By RAMON DACAWI/PIO
BAGUIO CITY — When Baguio paid tribute to its eight outstanding women leaders last Tuesday (March 8) morning, Joanna Cariño came in her native “divit”, the traditional dress for Ibaloi women.
It was in keeping with the spirit of the award bestowed on her. The recognition for this scion of the pioneer settlers of Baguio was for indigenous women’s empowerment.
The citation could have been as fitting were it in recognition of her life-long work in defense of human rights. Or specifically, indigenous women’s rights and indigenous peoples’ rights. Or political activism and leadership.
“This should be occasion for a $1,000-blow-out,” someone ribbed her after the ceremony marking Women’s Month at the Baguio Convention Center.
It was a few days after she and sister Joji received that amount each, as victims of human rights violations during the martial law years. Both and all of their other sisters and brothers were either molded in the First Quarter Storm (FQS), that period of the nation-wide unrest in 1970, or, for the younger ones, later, in that mold.
“It’s symbolic,” she said of the settlement. She then wondered if a cousin, who was imprisoned more times than she was, was also in the list of about 7,500 victims due to be compensated through the Commission on Human Rights.
There are thousands not in the list, among them Joanna’s sister Jenifer (Jingjing), who perished in the Cordillera hills.
Years back, at a reunion of the FQS activists who pushed for reform — if not revolution — Joanna noted fellow former detainee Nathan Alcantara: they are all over – up, down, on the sides, in the establishment, still with civil society or served as cabinet secretaries or official spokespersons.
Joanna graciously accepted to have a photo frame with her fellow Igorot, fresh Philippine Military Academy graduate Janice Baniaga Matbagan. Air Force Lt. Matbagan, who graduated 6th in her class and who obtained the highest rating in athletics, received a special award for academic excellence. She also came in a gown fashioned out of native clothe.
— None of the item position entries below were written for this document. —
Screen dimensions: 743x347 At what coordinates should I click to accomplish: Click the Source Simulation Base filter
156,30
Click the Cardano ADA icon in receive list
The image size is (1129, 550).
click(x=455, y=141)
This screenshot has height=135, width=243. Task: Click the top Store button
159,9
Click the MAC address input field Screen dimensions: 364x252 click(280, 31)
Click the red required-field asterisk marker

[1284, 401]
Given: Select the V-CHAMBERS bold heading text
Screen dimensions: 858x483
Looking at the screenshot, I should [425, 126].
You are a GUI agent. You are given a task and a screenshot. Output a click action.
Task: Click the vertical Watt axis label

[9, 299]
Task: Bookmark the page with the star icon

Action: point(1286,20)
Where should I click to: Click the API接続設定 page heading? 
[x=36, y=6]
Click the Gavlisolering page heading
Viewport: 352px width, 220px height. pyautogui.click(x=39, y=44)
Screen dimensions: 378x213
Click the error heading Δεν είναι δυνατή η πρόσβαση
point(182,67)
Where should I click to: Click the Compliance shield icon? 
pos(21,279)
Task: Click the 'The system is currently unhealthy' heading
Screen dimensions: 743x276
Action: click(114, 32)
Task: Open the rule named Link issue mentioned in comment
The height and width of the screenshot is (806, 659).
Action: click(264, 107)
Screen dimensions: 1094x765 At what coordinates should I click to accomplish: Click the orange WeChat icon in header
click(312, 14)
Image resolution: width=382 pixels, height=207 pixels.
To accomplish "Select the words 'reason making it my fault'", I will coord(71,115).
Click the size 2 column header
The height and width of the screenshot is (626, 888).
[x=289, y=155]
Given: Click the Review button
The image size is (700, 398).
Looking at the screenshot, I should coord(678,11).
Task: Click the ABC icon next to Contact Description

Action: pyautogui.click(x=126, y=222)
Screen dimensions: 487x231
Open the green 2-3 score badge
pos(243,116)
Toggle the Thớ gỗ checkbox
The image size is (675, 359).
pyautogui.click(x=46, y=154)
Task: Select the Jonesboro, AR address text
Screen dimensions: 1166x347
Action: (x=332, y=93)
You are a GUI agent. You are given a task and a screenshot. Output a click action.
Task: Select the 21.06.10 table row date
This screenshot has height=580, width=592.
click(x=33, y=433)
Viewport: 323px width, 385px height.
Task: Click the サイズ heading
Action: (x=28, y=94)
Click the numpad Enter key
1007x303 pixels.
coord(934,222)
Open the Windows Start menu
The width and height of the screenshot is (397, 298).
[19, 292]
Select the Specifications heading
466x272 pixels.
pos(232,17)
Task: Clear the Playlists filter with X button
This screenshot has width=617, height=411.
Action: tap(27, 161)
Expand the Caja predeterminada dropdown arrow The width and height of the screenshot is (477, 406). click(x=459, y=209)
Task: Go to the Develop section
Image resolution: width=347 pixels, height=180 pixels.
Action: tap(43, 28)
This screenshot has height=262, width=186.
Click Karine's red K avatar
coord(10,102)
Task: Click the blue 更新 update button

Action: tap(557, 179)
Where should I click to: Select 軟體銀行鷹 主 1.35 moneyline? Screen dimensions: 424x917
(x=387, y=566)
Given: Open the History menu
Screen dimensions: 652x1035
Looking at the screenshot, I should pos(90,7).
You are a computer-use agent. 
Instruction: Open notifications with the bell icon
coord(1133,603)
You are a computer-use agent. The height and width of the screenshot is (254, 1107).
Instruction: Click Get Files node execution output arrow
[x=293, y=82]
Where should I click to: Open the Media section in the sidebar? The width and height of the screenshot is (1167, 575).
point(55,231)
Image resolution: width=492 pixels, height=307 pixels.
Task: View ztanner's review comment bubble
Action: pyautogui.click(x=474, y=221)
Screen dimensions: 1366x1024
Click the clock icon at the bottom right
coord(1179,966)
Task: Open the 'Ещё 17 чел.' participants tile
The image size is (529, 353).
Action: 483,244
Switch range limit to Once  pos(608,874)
The search committee for this year’s outstanding women leaders of Baguio also cited Roselle Bahni, co-founder of Igorota Foundation, for her work in women development and empowerment and Dr. Angelita Padilla of Imelda Marcos Barangay for gender and development.
Dr. Leonarda Aguinalde former vice-president of the Cordilleras and one of the most sought-after resource speakers in management, leadership and marketing training, was recognized in the field of education.
So was Gloria Leal, an educator who surmounted the debilitating effects of scoliosis who served as English teacher for refugees who serves as directress of the STEP Learning Academy and founder of STEP Tutorial Center.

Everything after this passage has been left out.